Marketing Differentiation
Planted 02020-08-10
The mess of differentiation.
Here’s a quick list of types of marketing. This list is only going to get longer as time progresses.
- Digital Marketing
- Content Marketing
- Search Engine Marketing
- Email Marketing
- Social Media Marketing
- Inbound Marketing
- Outbound Marketing
- Affiliate Marketing
- Neuromarketing
- Mobile Marketing
- Influencer Marketing
- Event Marketing
- Guerilla Marketing
You get the idea.
One or more of those likely caught your attention more than the others.
Through our differing experiences as individuals and the shape of the stories we tell ourselves we each resonate at different levels to the same message.
Intentionally knowing this, people come up with new types of marketing to enter the fray.
Shawn Wang talks about the Law of Two Words:
As explained by Naval:
Become the best in the world at what you do. Keep redefining what you do until this is true.

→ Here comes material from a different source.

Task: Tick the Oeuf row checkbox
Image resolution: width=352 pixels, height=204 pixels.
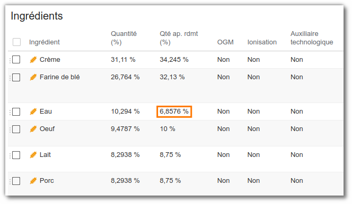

You see this same strategy in Blue Ocean Strategy:
Blue ocean strategy is the simultaneous pursuit of differentiation and low cost to open up a new market space and create new demand. It is about creating and capturing uncontested market space, thereby making the competition irrelevant.
Now you have people looking for a niche offering that only a select few provide. Are each of these fields truly unique? No. The overlap is tremendous.
In some cases, specialization does occur and benefits the end service provided. But what I’m more concerned with is how it serves to confuse people looking to learn more about marketing.
Where do you start in that mess? Each differentiation focuses more and more on how you’ll be discovered. But that’s not the core of marketing.
On of Wes Kao’s SPOVs is:
There’s so much jargon nowadays that even seasoned marketers don’t know all the marketing jargon. There are literally terms being made up every week. ABM for account based marketing, the flywheel to replace the funnel, product marketing which is just marketing. Don’t get caught up in terminology or let others make you feel out of the loop. It’s a power tactic. All of these terms are the same core principles—recycled and renamed for a particular channel or audience. But it’s still the same core principles. Understand those principles and you can easily grasp whatever new term is the marketing flavor of the week.
So people get lost in hustling to interrupt just the right people and looking to find shortcuts instead of doing the hard work of understanding and executing viable ways forward.
You can get started with how to do something, but work to understand the why behind it all.